● Liste des consignes
a) D'après l'extrait sur l'hyper-industrie, quelle part des entreprises industrielles vend des services en France aujourd'hui ?
b) Recopiez mot pour mot le passage du texte sur l'hyper-industrie qui va de « Face à ces données, Pierre » à « également très différentes. ».
c) Reprenez le texte sur l'hyper-industrie là où il s'arrête et poursuivez-le.

● Extrait du texte

┌──

Si l'industrie traditionnelle perd de l'emploi depuis bon nombre d'années, et notamment depuis la crise de 2008, l'"hyper-industrie", faite à la fois de service et de fabrication très intégrée, en gagne. Dans une note publiée en octobre 2020, l'ADCF décortique ce concept, initié par l'économiste Pierre Veltz, et fait part d'une vision moins fataliste de l'économie industrielle en France, cette hyper-industrie disposant selon l'association d'un "avenir réel" et cela "à peu près partout sur le territoire national".

En France, l'industrie perd du terrain au fil des ans. Mais si on élargit le secteur aux services qu'il génère, la vision est bien différente. Une note réalisée par le Cabinet OPC à la demande de l'ADCF, publiée en octobre 2020, revient sur ce concept d'hyper-industrie, ou péri-industrie, développée par l'économiste Pierre Veltz. Une notion qui consiste à prendre en compte l'hybridation de plus en plus forte entre industrie et services. "Tandis que l'industrie devient de plus en plus servicielle, les services s'industrialisent également fortement de leur côté, détaille la note. Aujourd'hui en France, 83% des entreprises industrielles vendent des services et même 26% d'entre elles ne vendent que du service."

Face à ces données, Pierre Veltz conteste l'idée d'émergence d'une société "post-industrielle", une économie dans laquelle l'industrie n'aurait plus qu'un très faible rôle à jouer. Car le poids de cette hyper-industrie est plus important que l'industrie dans son acception traditionnelle. Son implantation géographique et son évolution face à la crise économique et financière de 2008 sont également très différentes.

Ainsi, en 2008, ces secteurs hyper-industriels tels que définis par Pierre Veltz concentraient 4,7 millions d'emplois salariés privés, contre plus de 3,1 millions pour le secteur industriel classique ; en 2016, ils comptent plus de cinq millions d'emplois salariés privés, soit 28,3% de l'emploi salarié privé total, contre 2,7 millions, soit 15% seulement de l'emploi salarié privé total pour le secteur traditionnel. Non seulement cette hyper-industrie concentre davantage d'emplois que l'industrie classique mais son évolution post-crise est plus que positive, avec presque 350.000 emplois en plus. Dans le même temps, l'industrie traditionnelle en perdait plus de 423.000…

 

"L'hyper-industrie a résisté"

└──

● Données fournies

┌──

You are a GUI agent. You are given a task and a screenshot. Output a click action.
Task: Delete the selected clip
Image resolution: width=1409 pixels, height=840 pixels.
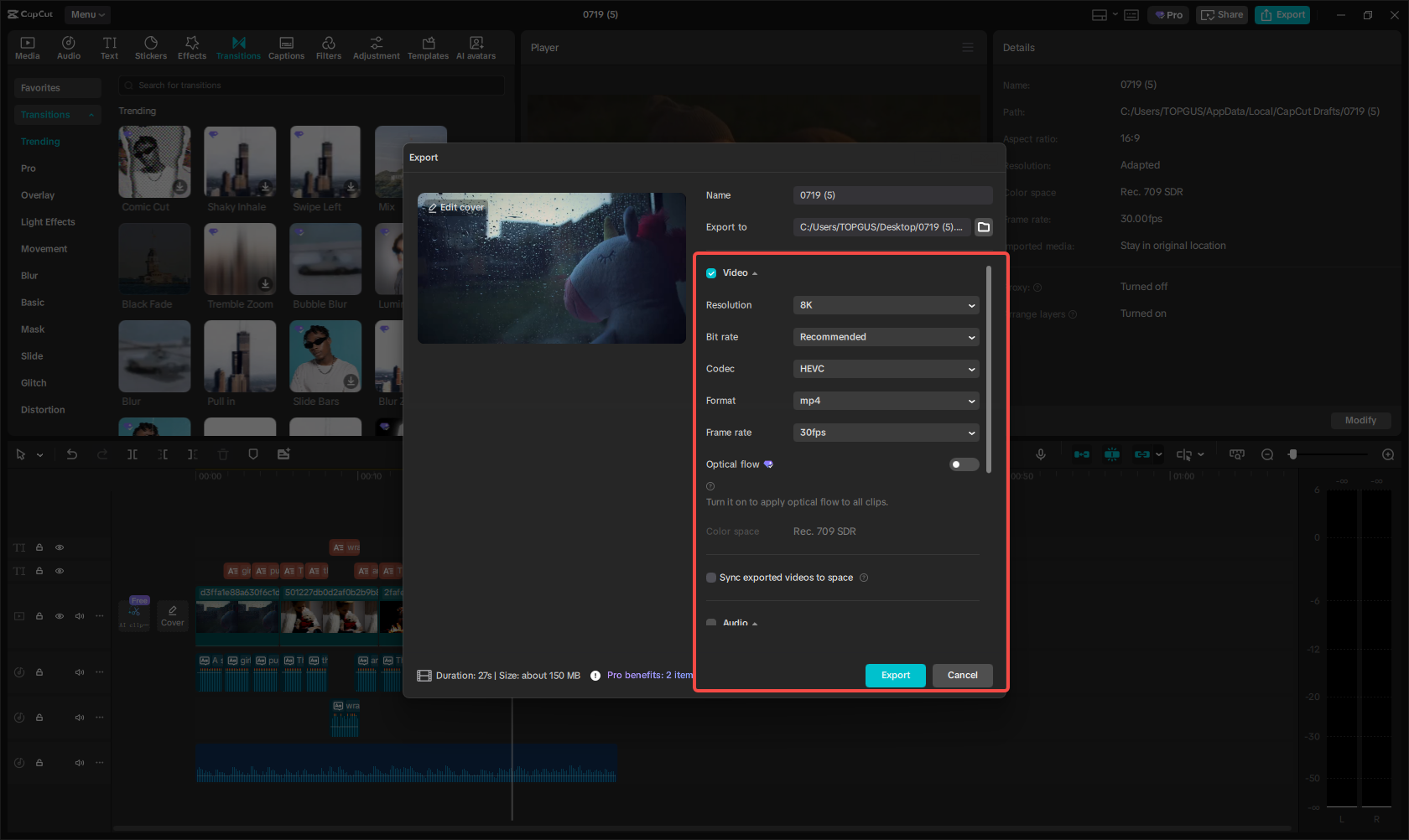pos(222,454)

└──

● Réponses par consigne
a) 83 % des entreprises industrielles en France vendent des services.

b)
Face à ces données, Pierre Veltz conteste l'idée d'émergence d'une société "post-industrielle", une économie dans laquelle l'industrie n'aurait plus qu'un très faible rôle à jouer. Car le poids de cette hyper-industrie est plus important que l'industrie dans son acception traditionnelle. Son implantation géographique et son évolution face à la crise économique et financière de 2008 sont également très différentes.

c)
"Son dynamisme a permis de compenser à hauteur de 80% les pertes enregistrées par le secteur industriel sur la même période", précise la note. Seules les intercommunalités de moins de 20.000 habitants ont subi une réduction des effectifs hyper-industriels. De leur côté, les métropoles de plus de 500.000 habitants enregistraient la croissance la plus rapide durant cette période. Cela dit, "nombre de communautés plus modestes ont fait preuve d'un dynamisme exceptionnel et généré d'importants volumes d'emplois", insiste la note, citant notamment les communautés de Jalle-Eau-Bourde (+ 3.724 emplois créés, soit 95,2% de croissance), du Frontonnais (+ 1.450 emplois créés soit 67,7% de croissance) ou du pays de Redon (+ 1.214 emplois, 74,3% de croissance). Et globalement "l'hyper-industrie a résisté et progressé dans un nombre beaucoup plus important d'intercommunalités que l'industrie traditionnelle" indique l'ADCF.

Autre particularité : contrairement à l'industrie, le poids de l'hyper-industrie croît au fur et à mesure que l'on s'élève dans les strates d'intercommunalités. "Alors qu'ils ne représentent que 15,8% de l'emploi dans les communautés de moins de 20.000 habitants, les secteurs hyper-industriels concentrent 36,3% de l'emploi dans les métropoles de plus de 500.000 habitants, soit plus du double", précise l'ADCF. Cela dit, cette hyper-industrie n'est pas que le fait des métropoles : parmi les 20 intercommunalités qui affichent le plus grand ratio d'emplois hyper-industriels, figurent 17 communautés de communes dont 7 ont moins de 20.000 habitants. Il s'agit notamment des communautés de communes de l'Estuaire-Canton de Saint Ciers sur Gironde et du Val d'Eyre en Nouvelle-Aquitaine, de la communauté de communes Tille et Venelle en Bourgogne-Franche-Comté ou encore de celle Pays Fort Sancerrois Val-de-Loire en Centre-Val de Loire.

 

"Cette hyper-industrie dispose d'un avenir réel à peu près partout sur le territoire national"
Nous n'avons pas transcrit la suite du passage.